Lawrence Henry Summers is an American economist.

He was born in New Haven, Connecticut, on November 30, 1954, and spent most of his childhood in the Penn Valley, Pennsylvania, suburb of Philadelphia. He received a bachelor of science degree from the Massachusetts Institute of Technology in 1975 and was awarded a Ph.D. from Harvard in 1982.

Summers was named assistant professor to the economics faculty at MIT in 1979 and associate professor in 1982. He then went to Washington as a domestic policy economist for the President’s Council of Economic Advisers. In 1983, he returned to Harvard as a professor of economics. In 1987, he was named Nathaniel Ropes Professor of Political Economy and became the first social scientist ever to receive the annual Alan T. Waterman Award of the National Science Foundation (NSF), established by Congress to honor an exceptional young U.S. scientist or engineer whose work demonstrates originality, innovation, and a significant impact within one’s field. In 1993, Summers was awarded the John Bates Clark Medal, given every two years to the outstanding American economist under the age of 40.
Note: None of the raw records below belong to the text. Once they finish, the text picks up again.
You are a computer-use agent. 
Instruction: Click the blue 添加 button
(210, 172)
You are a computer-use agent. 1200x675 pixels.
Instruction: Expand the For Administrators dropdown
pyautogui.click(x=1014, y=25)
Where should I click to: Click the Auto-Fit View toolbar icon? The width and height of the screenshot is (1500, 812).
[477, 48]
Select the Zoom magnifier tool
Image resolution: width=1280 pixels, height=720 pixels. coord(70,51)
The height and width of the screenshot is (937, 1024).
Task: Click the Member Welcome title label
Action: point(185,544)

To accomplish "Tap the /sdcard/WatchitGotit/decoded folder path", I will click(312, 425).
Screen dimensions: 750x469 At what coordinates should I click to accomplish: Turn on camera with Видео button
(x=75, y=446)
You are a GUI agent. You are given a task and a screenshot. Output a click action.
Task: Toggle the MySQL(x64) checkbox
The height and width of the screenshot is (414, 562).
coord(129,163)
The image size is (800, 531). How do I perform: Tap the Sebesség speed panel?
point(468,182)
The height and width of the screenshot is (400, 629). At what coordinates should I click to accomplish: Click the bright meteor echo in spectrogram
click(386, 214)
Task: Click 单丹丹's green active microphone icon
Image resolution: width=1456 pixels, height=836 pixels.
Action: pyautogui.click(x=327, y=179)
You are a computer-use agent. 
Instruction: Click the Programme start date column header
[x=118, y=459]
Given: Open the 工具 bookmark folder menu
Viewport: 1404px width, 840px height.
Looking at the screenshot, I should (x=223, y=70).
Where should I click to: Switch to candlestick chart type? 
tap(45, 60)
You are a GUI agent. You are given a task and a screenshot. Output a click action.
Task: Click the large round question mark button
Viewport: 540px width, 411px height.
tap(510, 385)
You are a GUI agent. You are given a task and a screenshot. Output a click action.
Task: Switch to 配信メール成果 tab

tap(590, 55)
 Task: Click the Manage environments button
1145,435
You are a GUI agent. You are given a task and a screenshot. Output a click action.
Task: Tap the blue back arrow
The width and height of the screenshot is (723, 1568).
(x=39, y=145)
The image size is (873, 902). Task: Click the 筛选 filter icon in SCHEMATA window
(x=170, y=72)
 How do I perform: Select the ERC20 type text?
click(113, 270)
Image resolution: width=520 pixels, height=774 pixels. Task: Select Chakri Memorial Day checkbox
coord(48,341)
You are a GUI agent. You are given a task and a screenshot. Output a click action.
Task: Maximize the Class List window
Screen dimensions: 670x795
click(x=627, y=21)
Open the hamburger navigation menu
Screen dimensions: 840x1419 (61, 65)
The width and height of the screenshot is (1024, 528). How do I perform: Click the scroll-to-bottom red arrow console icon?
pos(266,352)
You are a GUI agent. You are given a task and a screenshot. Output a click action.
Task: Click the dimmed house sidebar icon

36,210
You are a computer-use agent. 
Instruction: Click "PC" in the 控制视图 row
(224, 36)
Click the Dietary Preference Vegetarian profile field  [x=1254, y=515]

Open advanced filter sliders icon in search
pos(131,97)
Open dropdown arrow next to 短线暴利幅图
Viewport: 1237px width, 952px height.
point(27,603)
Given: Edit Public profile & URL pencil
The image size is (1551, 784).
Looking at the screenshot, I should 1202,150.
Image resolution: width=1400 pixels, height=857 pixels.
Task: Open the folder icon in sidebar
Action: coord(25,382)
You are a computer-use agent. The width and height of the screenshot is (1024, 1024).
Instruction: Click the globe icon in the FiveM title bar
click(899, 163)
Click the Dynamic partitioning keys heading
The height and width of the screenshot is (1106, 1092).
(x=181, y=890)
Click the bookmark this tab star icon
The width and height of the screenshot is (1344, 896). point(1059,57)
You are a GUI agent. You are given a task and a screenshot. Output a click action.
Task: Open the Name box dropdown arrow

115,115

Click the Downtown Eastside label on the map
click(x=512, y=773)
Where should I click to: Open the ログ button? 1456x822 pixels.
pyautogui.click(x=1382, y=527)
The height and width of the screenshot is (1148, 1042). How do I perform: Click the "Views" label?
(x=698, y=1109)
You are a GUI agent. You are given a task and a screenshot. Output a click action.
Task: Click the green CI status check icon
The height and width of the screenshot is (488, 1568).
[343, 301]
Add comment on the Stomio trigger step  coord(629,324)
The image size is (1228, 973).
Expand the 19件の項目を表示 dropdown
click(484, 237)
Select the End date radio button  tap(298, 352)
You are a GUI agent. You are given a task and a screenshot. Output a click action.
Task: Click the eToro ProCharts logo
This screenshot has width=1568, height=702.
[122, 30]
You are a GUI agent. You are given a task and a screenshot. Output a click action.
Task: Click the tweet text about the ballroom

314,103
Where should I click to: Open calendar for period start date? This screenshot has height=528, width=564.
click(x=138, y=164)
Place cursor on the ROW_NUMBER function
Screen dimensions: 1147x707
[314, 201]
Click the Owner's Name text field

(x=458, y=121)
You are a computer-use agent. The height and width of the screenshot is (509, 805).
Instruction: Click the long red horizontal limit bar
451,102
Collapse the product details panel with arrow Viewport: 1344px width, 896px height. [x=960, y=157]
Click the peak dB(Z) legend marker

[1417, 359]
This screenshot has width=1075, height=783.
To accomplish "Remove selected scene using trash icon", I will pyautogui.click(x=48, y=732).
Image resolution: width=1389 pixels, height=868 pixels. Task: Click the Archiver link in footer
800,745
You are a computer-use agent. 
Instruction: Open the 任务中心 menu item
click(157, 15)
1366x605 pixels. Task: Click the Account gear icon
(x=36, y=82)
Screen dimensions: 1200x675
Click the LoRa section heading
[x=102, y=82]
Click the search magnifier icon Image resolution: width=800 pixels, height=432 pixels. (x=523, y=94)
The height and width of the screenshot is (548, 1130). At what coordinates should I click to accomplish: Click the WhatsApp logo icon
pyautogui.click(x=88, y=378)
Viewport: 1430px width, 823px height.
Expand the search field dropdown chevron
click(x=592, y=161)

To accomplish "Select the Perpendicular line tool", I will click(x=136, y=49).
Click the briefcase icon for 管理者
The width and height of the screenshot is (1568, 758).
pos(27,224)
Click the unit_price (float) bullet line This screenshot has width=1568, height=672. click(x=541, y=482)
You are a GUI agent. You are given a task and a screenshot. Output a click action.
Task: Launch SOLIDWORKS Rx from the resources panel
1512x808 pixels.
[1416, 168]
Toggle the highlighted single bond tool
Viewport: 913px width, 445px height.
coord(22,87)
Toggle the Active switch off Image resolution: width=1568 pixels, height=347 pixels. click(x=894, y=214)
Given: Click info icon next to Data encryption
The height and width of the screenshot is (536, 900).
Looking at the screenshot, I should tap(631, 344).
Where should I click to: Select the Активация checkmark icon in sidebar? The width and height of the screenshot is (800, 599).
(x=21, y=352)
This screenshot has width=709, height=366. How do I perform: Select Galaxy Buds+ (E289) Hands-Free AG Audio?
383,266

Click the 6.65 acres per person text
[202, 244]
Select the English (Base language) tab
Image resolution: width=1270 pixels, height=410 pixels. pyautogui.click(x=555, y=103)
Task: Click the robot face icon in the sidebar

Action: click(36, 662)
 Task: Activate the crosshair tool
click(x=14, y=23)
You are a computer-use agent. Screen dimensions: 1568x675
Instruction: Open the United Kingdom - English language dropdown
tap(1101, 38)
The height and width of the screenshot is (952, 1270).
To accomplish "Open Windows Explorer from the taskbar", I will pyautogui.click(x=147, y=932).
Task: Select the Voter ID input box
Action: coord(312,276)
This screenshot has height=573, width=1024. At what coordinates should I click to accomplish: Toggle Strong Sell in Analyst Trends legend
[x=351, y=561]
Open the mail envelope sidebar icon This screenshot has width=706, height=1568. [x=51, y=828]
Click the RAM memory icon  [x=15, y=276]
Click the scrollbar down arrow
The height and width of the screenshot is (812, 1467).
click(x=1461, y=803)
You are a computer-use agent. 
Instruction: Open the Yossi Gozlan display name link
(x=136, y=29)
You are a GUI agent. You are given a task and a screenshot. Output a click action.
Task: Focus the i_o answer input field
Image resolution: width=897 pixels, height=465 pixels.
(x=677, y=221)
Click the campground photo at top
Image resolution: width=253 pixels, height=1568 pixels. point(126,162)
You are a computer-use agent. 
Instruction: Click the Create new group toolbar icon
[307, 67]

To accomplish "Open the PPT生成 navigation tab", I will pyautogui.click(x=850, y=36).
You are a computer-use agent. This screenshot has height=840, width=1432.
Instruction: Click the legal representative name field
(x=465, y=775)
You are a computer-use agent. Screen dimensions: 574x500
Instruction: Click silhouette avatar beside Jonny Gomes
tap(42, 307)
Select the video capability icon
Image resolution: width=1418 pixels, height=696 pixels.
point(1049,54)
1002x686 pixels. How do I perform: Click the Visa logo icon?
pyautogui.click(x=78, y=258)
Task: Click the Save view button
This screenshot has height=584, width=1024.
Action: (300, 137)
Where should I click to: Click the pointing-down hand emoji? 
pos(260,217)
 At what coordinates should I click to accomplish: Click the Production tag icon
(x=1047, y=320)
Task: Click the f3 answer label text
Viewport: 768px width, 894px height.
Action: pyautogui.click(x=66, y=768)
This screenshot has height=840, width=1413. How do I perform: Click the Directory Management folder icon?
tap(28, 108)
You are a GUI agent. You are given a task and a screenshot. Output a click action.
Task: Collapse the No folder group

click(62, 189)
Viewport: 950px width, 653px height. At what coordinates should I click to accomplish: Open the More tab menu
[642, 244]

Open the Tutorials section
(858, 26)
In 1991, Summers took leave from Harvard to return to Washington, this time as vice president of development economics and chief economist of the World Bank. In 1993, he was named as the nation’s Undersecretary of the Treasury for International Affairs. In 1995, then Secretary Robert E. Rubin AB '60 promoted Summers to the department’s number-two post, Deputy Secretary of the Treasury, in which he played a central role in a broad array of economic, financial, and tax matters, both international and domestic.

On July 2, 1999, the United States Senate confirmed Summers as Secretary of the Treasury. He left the post in January 2001 to serve as the Arthur Okun Distinguished Fellow in Economics, Globalization, and Governance at the Brookings Institution in Washington.

On July 1, 2001, Summers took office as the 27th president of Harvard University and served until June 30, 2006. After a one year sabbatical, Summers accepted the University's invitation to serve as the Charles W. Eliot University Professor, one of twenty select University-wide professorships, with offices in the Kennedy School of Government and the Harvard Business School.

Summers was appointed as Director of the National Economic Council by President Barack Obama in January 2009. It was announced in September 2010 that he would leave his post to return to Harvard. Gene Sperling was appointed to replace him in early January 2011.

Summers and his wife Elisa New, a professor of English at Harvard, reside in Brookline, Massachusetts, with their six children.